→ **TEXT UNDER STUDY**:
/---

Face it. It is true. That's why the CEO gets kicked out. That's why Nokia's stock has taking a serious beating. That's why profits are down as much as 40% year on year.
Much of the sales numbers of Symbian smartphones are concentrated on the low end, the 5530/5230/5800 types. Prices of phones like the E72 all went down too quickly in their introduction. New phones like the E5 and C6 are selling for well less than $300. which is less than the cheapest HTC Android phone, the Wildfire.
The problem itself is that Symbian, and Symbian^3 doesn't really differentiate much from Android, or iOS for that matter. OS is just OS. They do the same things, just in somethings are done better in others in degrees depending on the OS. Whether its touch, OS robustness, or multitasking.
But what differentiates each other, truly differentiates each other are the services. In principle, its correct that Nokia needs to promote and sell its services. That's why Verizon is doing V-Cast, Samsung has its own app store, HTC making its own maps app---everyone wants to promote their services. The OS is nothing more than the vehicle to these services. That's why Apple pushes its iTunes, MobileMe and App Store. Now its Ping and Facetime. Its all about services now.
Does Blackberry owners actually care about the Blackberry OS? No they don't. Its a crappy OS. But its the services that are superb, the BIS, BES, BBM, the security infrastructure and so on. The core of Blackberry is services.
Microsoft has great services, which is what they're bringing into WP7. Bing Search, Hotmail, Windows Live chat, Zune, XBox Live, Exchange ActiveSync.

\---

→ **RAW DATA**:

/---

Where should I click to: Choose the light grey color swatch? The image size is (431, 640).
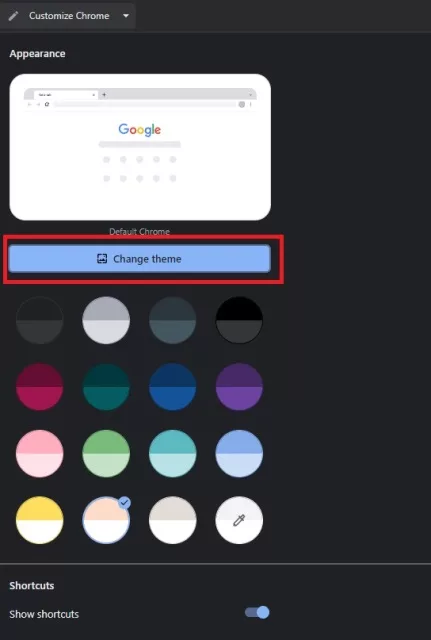pyautogui.click(x=106, y=320)
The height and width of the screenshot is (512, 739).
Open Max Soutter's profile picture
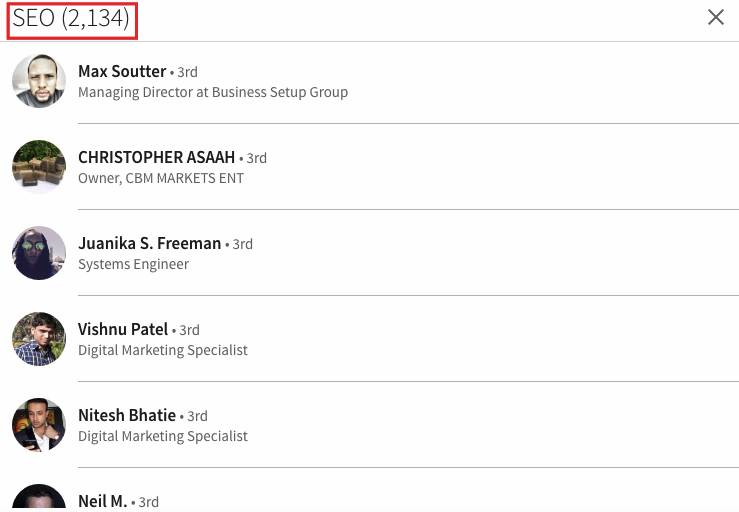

\---

→ **TASK PROMPT**: Pick up the commentary on Nokia, Symbian, and mobile services from its last sentence and carry it forward.

→ **EXPECTED ANSWER**:
Why Android is rocking most of all, is because of Google services. It has done Cloud like no other. Gmail, Google Maps, Google Search, YouTube, and so on. Just about every location using app in the iPhone's vast library requires Google Maps. Mobile AdSense, Adwords and AdMob for mobile advertising that subsidizes free apps. And Google continues to expand its services, to Google Docs in mobile, to a possible Google cloud based music store.
The thing is, which is the problem, is that, Nokia's own services is trying and still trying. It has its own mail, cloud storage (not very successful), picture uploading service (not very successful too), music store (semi-successful), maps service (semi-successful), Nokia Messaging (so so) and app store (C grade). The problem is that in popular perception, not one of Nokia's services can be perceived as being better than the competition. Its not for the lack of vision---Nokia has stated the same vision many times and they are fundamentally correct about it---but its their execution that has been lacking in both speed and robustness of measure. Or maybe its just their DNA, they are a device company, they don't have the armies of developers, services and massive Cloud infrastructure like Microsoft, Apple and Google.